An array of solutions is already known which allow potential use at the client. For example, in German Patent Application No. 102 03 694.2, a method of determining the relative position of a first and a second imaging device to one another is described, in which surface coverages of a series of combination patterns imaged by both imaging devices are compared to surface coverages of reference patterns imaged by one imaging device. The comparison may advantageously be performed on a printed printing material. An identified combination pattern having identical surface coverage to the reference pattern is uniquely assigned a deviation from a setpoint distance.
It is known, from German Patent Application No. 44 37 284 A1, for example, that a calibration of a controller for the deflection of a laser beam may be performed as follows. A light-sensitive medium is irradiated by the laser beam to produce a test image and digitized image sections are subsequently produced from this test image, which are recorded by a CNC-controlled camera. Correction data for controlling the deflection of the laser beam is computed on the basis of a comparison of the actual positions of the laser beam measured by the recording of the image sections with predetermined setpoint positions. The use of this method has the disadvantage, among other things, of requiring the use of precise CNC control for the camera, which is therefore costly.
A device and a method for calibrating beam scanning devices is disclosed in German Patent Application No. 197 32 668 A1, in which a surface having defined markings is scanned in such a way that a detector device may produce a signal when a marking is detected by the scanned beam. A correction signal for the beam deflection may be produced using a comparison between the detector signals and the corresponding setpoint positions.

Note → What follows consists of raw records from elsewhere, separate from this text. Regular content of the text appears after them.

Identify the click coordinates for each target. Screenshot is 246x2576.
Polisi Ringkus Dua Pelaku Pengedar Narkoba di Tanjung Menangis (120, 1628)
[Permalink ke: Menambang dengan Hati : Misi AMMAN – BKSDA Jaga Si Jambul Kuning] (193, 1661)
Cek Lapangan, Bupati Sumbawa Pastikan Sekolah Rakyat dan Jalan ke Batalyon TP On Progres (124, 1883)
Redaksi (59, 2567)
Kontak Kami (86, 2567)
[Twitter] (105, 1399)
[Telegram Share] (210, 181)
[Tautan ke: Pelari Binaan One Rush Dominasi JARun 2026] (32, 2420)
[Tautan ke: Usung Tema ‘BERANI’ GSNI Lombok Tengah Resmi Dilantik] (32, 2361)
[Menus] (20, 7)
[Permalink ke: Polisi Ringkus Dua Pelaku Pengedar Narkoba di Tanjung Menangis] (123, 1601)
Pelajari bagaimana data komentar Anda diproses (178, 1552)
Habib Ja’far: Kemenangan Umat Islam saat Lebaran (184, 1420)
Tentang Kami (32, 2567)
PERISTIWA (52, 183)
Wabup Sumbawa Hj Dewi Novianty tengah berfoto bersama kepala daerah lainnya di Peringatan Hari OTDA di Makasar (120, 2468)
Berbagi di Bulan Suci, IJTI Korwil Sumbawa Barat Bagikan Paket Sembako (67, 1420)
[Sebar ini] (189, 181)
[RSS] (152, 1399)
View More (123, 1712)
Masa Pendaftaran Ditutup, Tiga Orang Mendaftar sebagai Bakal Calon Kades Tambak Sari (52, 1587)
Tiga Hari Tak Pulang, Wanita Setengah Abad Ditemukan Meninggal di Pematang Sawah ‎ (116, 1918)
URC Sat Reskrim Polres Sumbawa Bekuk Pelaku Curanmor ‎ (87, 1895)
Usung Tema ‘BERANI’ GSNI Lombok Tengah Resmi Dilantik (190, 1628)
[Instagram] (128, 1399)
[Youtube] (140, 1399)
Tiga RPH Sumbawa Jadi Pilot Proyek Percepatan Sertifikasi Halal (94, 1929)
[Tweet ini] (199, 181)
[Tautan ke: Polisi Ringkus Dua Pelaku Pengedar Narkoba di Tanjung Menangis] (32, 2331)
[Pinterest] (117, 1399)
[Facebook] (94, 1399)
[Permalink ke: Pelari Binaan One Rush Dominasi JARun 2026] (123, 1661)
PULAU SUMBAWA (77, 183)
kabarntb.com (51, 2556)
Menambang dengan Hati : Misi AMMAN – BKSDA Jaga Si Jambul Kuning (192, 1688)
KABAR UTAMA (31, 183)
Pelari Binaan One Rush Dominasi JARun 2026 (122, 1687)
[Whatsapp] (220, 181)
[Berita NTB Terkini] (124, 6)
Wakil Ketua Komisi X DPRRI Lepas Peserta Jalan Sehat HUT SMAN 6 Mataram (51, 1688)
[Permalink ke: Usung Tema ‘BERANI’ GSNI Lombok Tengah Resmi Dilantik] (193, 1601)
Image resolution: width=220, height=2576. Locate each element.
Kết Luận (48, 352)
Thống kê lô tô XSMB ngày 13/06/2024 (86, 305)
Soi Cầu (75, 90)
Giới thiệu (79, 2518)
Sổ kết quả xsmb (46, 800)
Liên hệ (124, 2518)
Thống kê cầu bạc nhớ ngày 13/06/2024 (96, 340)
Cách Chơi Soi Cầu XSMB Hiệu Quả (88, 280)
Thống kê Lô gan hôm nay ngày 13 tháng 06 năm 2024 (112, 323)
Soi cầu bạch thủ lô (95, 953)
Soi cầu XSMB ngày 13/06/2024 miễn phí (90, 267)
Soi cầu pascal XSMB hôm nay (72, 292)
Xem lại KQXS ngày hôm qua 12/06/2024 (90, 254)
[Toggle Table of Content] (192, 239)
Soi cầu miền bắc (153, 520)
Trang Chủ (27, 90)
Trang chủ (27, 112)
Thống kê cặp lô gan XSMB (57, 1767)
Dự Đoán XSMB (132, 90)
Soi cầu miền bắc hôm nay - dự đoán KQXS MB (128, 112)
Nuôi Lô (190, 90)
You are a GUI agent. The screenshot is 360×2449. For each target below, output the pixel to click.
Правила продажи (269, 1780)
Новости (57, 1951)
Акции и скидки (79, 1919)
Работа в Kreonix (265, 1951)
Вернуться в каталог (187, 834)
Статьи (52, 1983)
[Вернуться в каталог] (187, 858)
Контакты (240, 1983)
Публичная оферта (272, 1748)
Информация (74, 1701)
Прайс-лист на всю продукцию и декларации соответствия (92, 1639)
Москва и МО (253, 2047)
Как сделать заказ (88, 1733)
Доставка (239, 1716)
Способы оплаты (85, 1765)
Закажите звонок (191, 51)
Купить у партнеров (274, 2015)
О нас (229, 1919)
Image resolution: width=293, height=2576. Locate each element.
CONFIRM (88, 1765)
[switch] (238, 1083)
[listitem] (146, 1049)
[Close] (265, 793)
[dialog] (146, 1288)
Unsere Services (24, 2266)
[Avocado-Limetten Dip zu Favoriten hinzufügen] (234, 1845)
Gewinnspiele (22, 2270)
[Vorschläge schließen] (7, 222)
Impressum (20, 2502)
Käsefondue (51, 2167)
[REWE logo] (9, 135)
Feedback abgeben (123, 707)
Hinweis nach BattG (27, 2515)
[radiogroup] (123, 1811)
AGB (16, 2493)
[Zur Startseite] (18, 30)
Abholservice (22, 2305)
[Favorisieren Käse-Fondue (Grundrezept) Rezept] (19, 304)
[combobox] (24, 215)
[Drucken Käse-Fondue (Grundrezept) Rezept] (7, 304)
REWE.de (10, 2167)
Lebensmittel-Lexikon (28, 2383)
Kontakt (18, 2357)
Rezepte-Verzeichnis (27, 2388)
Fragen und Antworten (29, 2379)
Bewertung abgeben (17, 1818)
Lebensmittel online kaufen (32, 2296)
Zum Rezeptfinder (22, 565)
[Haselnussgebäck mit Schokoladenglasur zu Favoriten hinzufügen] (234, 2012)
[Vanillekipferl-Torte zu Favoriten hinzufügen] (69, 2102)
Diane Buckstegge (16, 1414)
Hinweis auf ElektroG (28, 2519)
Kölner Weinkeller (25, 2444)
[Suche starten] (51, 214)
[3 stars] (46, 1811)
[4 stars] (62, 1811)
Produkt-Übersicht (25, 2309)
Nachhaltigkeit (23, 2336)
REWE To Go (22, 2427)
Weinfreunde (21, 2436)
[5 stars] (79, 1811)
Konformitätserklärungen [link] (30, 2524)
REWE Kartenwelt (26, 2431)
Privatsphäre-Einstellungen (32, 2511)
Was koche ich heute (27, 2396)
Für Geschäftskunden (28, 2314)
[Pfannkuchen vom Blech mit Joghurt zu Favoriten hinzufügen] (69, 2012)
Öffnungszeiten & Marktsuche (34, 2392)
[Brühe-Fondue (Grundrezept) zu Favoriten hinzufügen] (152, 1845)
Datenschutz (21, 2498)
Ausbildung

A device and a method for automatic alignment of an inkjet printer cartridge also exists in this context. For example, European Patent Application No. 0 540 244 A2 describes that an optical sensor having a quad photodiode may be mounted on the carriage of an inkjet printer. Using the optical sensor, the position of horizontal and vertical test lines, which are printed using the inkjet in a test procedure, may be determined, so that a correction to a setpoint position may be performed, in particular mechanically as a position correction of the cartridge.
The technical teachings of the procedures described are not directly applicable to devices for producing images on printing forms in printing units.